Learn to recognize your babies sleep cues and take notice when they become tired. Do not let them get overtired. Seriously, drop everything at the first signs and get them into bed! Set a schedule that works for you and stick to it no matter what. Remove any other options so that you have no choice but to do it. I learned a long time ago in business that ideas without action are worthless. Implementation and follow through mean the difference between wishing something would happen and actually succeeding with it. Treat nap time just as importantly as bed time. Adjust your baby’s bedtime if needed. Some baby’s go to bed as early as 5:30pm so find what works best for yours.

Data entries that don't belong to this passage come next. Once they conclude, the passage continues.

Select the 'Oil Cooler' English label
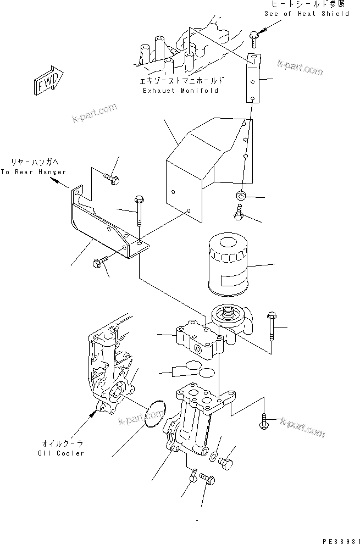pos(62,453)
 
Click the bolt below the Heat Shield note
pos(253,37)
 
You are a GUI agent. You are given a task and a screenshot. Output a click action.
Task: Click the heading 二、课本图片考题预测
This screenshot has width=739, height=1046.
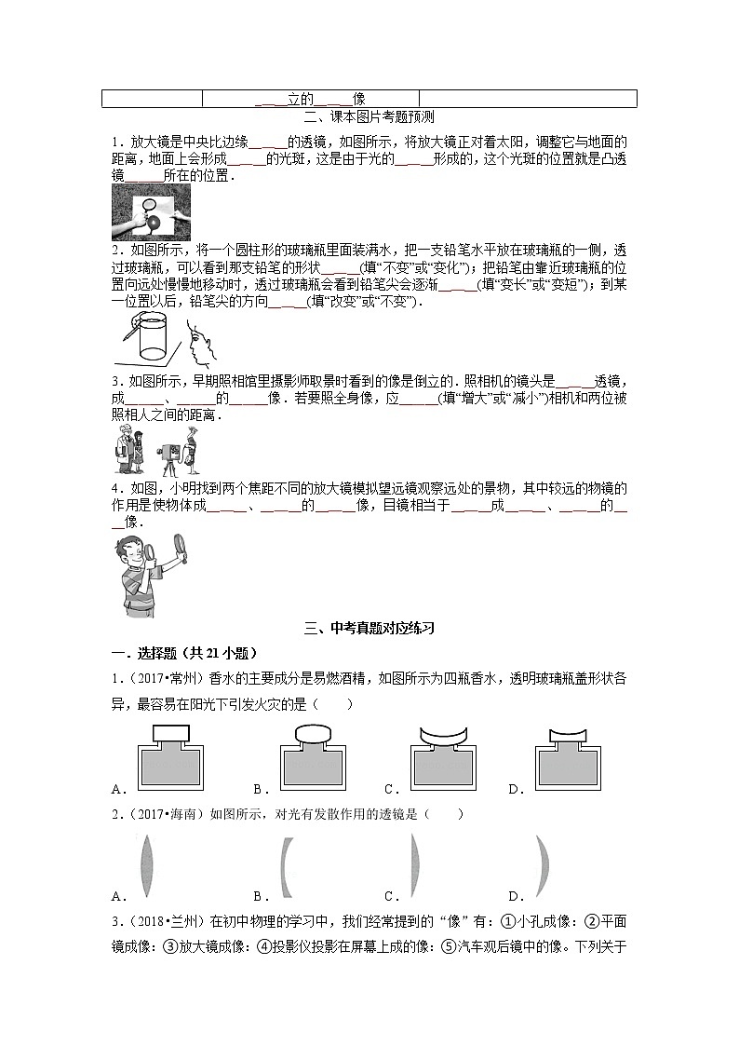pos(369,117)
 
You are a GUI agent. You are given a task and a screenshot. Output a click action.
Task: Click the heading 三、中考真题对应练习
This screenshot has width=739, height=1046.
pos(370,629)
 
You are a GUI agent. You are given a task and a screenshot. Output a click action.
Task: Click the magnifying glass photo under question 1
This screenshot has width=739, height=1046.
pos(151,212)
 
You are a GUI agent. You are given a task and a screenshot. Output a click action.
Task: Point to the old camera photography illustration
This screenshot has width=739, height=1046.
pos(156,451)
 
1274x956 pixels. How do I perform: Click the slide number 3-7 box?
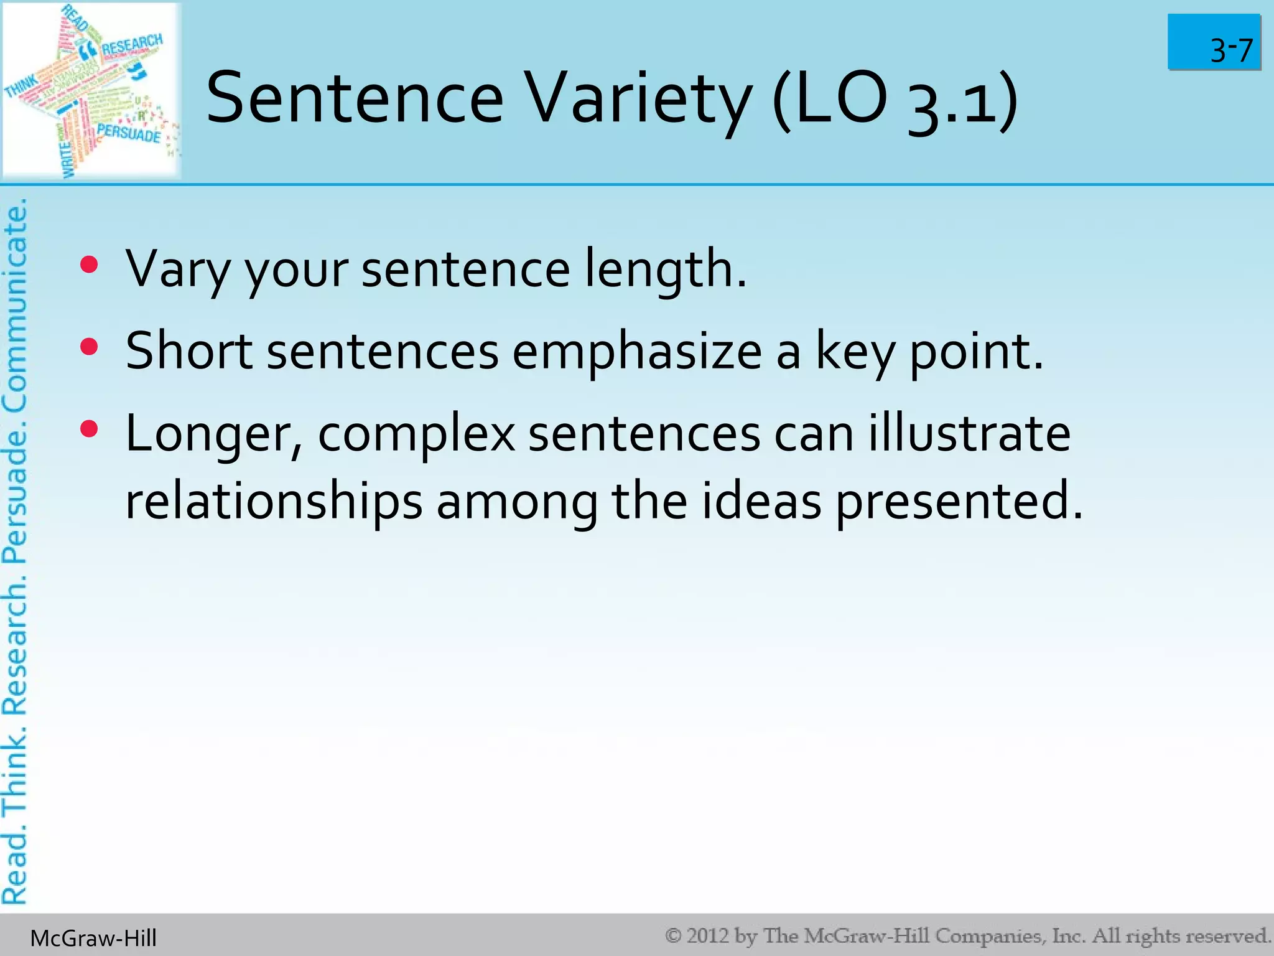coord(1214,42)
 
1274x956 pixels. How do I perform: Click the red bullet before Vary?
coord(90,265)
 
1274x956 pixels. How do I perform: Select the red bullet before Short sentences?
coord(90,347)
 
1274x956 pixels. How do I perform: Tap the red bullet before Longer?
coord(90,429)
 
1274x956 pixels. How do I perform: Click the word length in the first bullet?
coord(664,269)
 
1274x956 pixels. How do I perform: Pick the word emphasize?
coord(637,352)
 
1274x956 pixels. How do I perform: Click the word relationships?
coord(274,502)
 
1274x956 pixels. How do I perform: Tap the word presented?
coord(958,502)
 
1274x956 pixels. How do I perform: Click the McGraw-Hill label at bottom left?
coord(93,938)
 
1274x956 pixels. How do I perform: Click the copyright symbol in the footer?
coord(673,935)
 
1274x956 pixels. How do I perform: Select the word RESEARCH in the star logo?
coord(132,45)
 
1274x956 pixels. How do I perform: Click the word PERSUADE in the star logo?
coord(129,133)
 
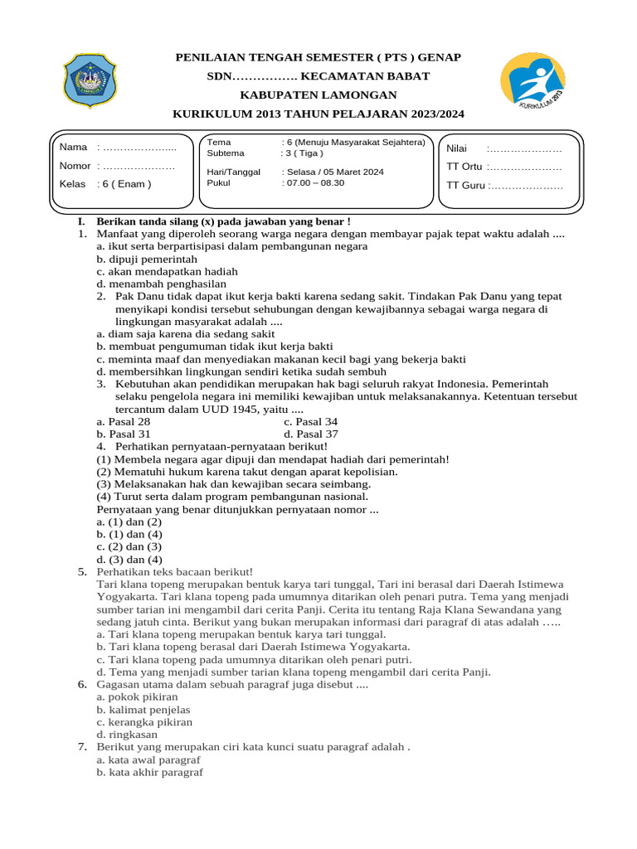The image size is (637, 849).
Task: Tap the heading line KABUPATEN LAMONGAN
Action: tap(318, 95)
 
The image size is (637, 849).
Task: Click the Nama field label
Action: tap(73, 148)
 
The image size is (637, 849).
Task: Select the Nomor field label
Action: tap(75, 166)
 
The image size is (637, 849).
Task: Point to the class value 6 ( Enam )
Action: tap(125, 184)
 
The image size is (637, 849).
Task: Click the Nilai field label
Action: tap(457, 148)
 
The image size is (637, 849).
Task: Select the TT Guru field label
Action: tap(465, 185)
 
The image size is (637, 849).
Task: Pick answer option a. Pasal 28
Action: tap(124, 421)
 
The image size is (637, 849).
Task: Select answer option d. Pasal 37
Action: tap(311, 434)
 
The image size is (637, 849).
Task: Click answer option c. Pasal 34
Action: tap(310, 421)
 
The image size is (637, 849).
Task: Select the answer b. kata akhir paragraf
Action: tap(149, 772)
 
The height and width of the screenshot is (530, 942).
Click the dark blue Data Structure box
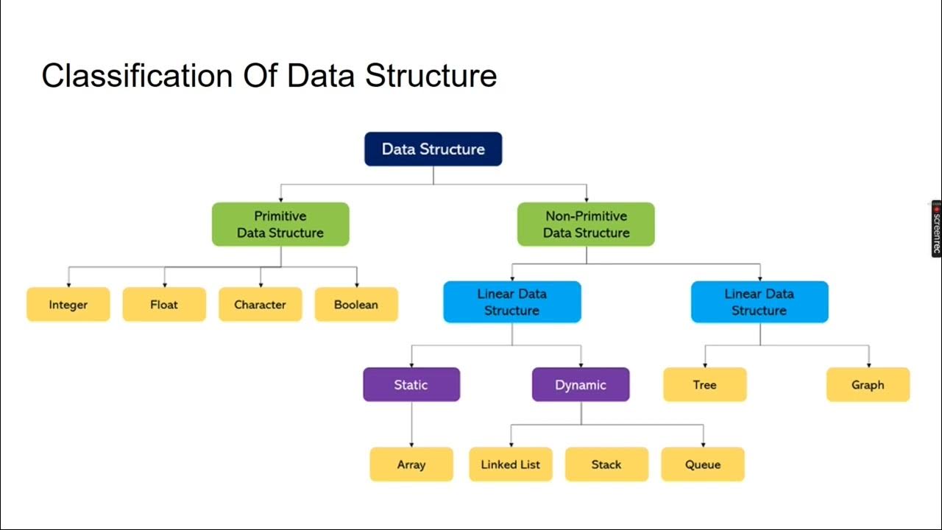(x=433, y=149)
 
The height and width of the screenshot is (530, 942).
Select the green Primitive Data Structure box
(x=280, y=225)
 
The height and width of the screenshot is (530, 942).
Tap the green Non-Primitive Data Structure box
(x=586, y=225)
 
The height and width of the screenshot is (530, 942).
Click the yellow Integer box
(x=68, y=304)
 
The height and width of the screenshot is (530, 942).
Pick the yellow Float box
(x=164, y=304)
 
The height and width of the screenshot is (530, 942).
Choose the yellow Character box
(x=260, y=304)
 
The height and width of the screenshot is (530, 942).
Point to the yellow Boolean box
(x=356, y=304)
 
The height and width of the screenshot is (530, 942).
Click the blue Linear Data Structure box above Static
(x=512, y=302)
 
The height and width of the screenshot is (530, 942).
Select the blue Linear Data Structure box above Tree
(x=759, y=302)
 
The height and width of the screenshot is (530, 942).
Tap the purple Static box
(x=411, y=384)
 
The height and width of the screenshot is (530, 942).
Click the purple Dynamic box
(x=581, y=384)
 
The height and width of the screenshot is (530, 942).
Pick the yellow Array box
(x=411, y=464)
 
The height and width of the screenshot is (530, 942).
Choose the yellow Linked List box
(x=511, y=464)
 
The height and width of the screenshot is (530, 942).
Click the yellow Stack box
(x=606, y=464)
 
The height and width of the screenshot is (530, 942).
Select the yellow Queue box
(x=703, y=464)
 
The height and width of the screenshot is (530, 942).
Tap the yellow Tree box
(x=705, y=384)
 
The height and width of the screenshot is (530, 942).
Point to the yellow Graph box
(x=868, y=384)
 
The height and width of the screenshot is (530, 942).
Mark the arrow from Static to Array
(x=411, y=424)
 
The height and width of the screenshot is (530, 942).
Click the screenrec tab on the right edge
(x=936, y=229)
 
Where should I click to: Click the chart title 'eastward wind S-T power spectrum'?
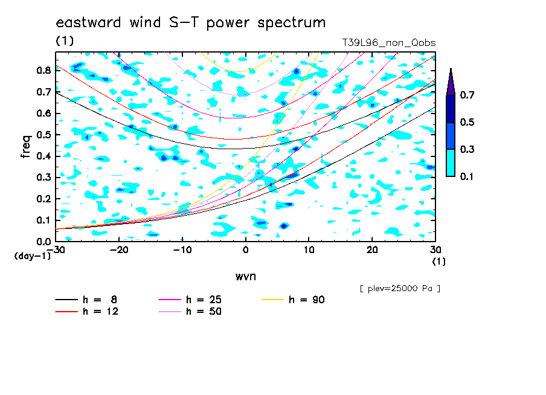click(x=190, y=23)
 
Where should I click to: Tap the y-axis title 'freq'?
click(x=26, y=147)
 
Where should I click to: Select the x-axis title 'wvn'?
click(x=245, y=277)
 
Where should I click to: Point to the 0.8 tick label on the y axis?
click(x=44, y=70)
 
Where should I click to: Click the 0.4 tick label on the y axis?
click(x=44, y=156)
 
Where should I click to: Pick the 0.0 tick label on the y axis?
click(x=44, y=242)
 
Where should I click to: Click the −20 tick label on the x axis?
click(x=119, y=250)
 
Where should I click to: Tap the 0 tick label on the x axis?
click(x=245, y=250)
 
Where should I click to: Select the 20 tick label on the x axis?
click(x=372, y=250)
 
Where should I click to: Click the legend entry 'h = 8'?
click(x=86, y=300)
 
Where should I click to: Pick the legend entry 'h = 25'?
click(x=190, y=300)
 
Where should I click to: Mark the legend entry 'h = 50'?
click(x=190, y=311)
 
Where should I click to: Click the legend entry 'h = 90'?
click(x=293, y=300)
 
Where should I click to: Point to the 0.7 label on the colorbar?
click(x=467, y=95)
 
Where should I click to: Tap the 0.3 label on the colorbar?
click(x=467, y=149)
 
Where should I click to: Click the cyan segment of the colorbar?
click(x=451, y=163)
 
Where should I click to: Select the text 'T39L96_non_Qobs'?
click(x=388, y=43)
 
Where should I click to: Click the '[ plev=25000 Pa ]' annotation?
click(x=400, y=289)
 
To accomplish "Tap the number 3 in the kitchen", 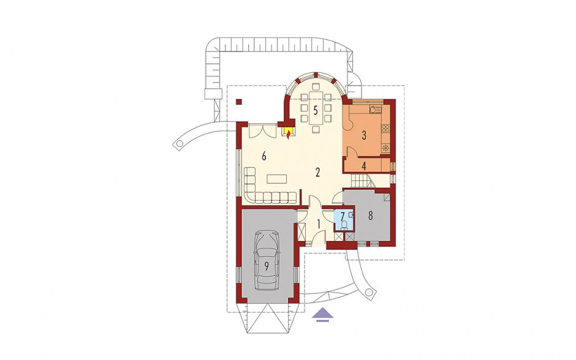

I’m not an expert by any means, I just wanted to share what I’ve been through and what is working for us. Milan was a really happy baby to begin with but now after being able to finally sleep through the night on her own, she has more energy and seems much happier. I now have extra time at night to accomplish other things, which still feels very strange to me. Milan went from waking up every hour and nursing around the clock to sleeping through the night,napping in her crib and not waking up to nurse. She no longer uses any sleep props (no rocking, nursing, shushing or singing) to fall asleep. I never ever thought this was possible and it truly is a miracle. I’ve given Milan the gift of sleep and I am so proud of her! As the title of this post says, it really boiled down to a half hour of intense work to start the ball rolling in the right direction. A half hour. By human nature, we are programmed to avoid pain and seek the path of least resistance. How silly of me to avoid minutes of discomfort in order to gain hours, years and a lifetime of benefits.
Being a Mommy definitely is the most difficult job in the world. It also can be the most rewarding. You hear it time and time again but those who are mothers understand the truth behind these words. For those of you who love co-sleeping and it’s working our for you, good for you and keep doing it. For those of you who, like myself, it isn’t working and are ready to make the change, do it now. You owe it to yourself and your loved ones. Stay calm. Breathe. Affirm. Stay strong. You got this. Twenty four minutes outside of my comfort zone changed the course of my family’s life and I would do it all over again if I had to in a heartbeat.
Questions? Comments? Let me know below!
- This informational post is not medical advice. This post is for informational purposes only and is intended solely to share my personal experience. Always seek the advice of your doctor or other qualified health practitioner before following the advice and using the techniques described in this post.